1. Mitogenic signals induce Cyclin D
2. Cyclin D binds CDK4/6 → phosphorylates Rb
3. Rb releases E2F → S-phase gene transcription
4. Cyclin E–CDK2 reinforces S-phase entry
5. Positive feedback increases CDK activity

The G1/S transition is a critical checkpoint in the cell cycle.

Question 9

How do CDK inhibitors regulate the cell cycle?

Answer 9

1. CKIs (e.g., p21, p27) bind to Cyclin–CDK complexes
2. Block Rb phosphorylation → halts G1/S progression
3. Akt signalling can inhibit CKIs
4. Cyclin E–CDK2 suppresses CKIs further (positive feedback)

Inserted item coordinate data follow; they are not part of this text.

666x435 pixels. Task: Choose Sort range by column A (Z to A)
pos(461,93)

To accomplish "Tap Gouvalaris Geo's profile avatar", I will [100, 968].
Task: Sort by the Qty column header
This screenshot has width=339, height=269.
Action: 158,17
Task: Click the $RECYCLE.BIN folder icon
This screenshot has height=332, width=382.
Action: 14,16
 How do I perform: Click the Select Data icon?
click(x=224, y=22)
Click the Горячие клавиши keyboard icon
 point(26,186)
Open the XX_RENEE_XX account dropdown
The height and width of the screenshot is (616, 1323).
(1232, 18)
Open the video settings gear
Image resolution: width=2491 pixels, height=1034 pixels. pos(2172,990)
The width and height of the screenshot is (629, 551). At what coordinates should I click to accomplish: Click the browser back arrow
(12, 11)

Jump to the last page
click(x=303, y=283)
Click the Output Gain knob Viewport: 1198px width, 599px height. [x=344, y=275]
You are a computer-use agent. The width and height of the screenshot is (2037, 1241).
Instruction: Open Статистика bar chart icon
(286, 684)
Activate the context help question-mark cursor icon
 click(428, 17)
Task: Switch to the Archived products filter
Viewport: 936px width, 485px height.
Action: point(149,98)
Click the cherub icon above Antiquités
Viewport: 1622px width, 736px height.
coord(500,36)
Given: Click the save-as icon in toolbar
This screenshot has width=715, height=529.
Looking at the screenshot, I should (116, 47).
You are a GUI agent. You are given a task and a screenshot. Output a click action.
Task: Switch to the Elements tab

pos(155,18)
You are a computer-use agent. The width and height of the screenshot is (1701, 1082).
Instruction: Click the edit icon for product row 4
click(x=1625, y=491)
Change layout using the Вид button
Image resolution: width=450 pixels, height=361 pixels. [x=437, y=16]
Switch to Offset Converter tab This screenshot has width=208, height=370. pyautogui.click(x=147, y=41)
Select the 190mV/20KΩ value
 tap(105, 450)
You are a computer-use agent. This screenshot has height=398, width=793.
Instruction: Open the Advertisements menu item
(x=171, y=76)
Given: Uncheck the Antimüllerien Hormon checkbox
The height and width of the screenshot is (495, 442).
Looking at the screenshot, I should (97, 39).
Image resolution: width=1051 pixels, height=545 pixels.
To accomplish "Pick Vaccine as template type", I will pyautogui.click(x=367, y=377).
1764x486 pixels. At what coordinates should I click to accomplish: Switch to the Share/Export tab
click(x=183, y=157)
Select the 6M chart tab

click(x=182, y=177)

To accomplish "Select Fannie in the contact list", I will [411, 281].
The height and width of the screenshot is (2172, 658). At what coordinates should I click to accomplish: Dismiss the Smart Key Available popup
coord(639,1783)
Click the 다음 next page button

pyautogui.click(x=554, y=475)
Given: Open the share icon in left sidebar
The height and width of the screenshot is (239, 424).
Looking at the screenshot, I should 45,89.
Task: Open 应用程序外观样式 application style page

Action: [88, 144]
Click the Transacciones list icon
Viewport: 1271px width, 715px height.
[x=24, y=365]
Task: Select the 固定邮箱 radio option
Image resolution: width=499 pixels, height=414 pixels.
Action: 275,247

CDK inhibitors are essential for regulating cell cycle progression and preventing uncontrolled cell division.

Question 10

Name 3 model organisms and their unique advantages.

Answer 10

1. Yeast: simple genetics, secretion pathways
2. C. elegans: apoptosis, transparent body, RNAi by feeding
3. Drosophila: gene expression control, developmental studies

Model organisms are widely used for genetic and developmental studies due to their unique characteristics.

Question 11

What are the steps of RNA interference (RNAi)?

Answer 11

1. Double-stranded RNA (dsRNA) introduced or expressed
2. Dicer cleaves dsRNA into siRNAs
3. siRNA loaded into RISC complex
4. RISC guides siRNA to complementary mRNA
5. mRNA is cleaved and degraded

RNA interference is a powerful tool for gene silencing.

Question 12

Describe the mTOR pathway’s role in ageing.

Answer 12

1. Nutrient signals activate mTOR
2. mTOR promotes protein synthesis, inhibits autophagy
3. Caloric restriction or rapamycin inhibits mTOR
4. mTOR inhibition → increased autophagy, extended lifespan

The mTOR pathway is a central regulator of growth and metabolism, influencing ageing and longevity.

Question 13

What are the main causes of cellular ageing?

Answer 13

1. Telomere shortening → senescence
2. DNA damage accumulation
3. Mitochondrial dysfunction and ROS
4. Loss of proteostasis → protein aggregation
5. Stem cell exhaustion

Cellular ageing is a complex process influenced by multiple factors.

Question 14

What are the steps of caloric restriction’s impact on longevity?

Answer 14

1. Reduced nutrient intake triggers AMPK activation
2. Inhibits mTOR → increases autophagy
3. Enhances FOXO and SIRT1 activity
4. Reduces inflammation, oxidative stress
5. Extends lifespan in model organisms

Caloric restriction is linked to increased lifespan and healthspan in various species.

Question 15

List the steps of the proteasome degradation process.

Answer 15

1. Protein marked by polyubiquitin (E1, E2, E3)
2. Recognised by 26S proteasome
3. Protein is unfolded and translocated into core
4. Degraded into peptides using ATP
5. Peptides recycled to amino acids

The proteasome is crucial for protein turnover and cellular homeostasis.

Question 16

What are the sequential steps in autophagy?

Answer 16

1. Stress or starvation activates ULK1 complex
2. Phagophore formation begins
3. Expansion driven by ATG proteins
4. Cargo enclosed → autophagosome forms
5. Fuses with lysosome → autolysosome
6. Contents degraded and recycled

Autophagy is a key cellular process for recycling and degrading damaged organelles and proteins.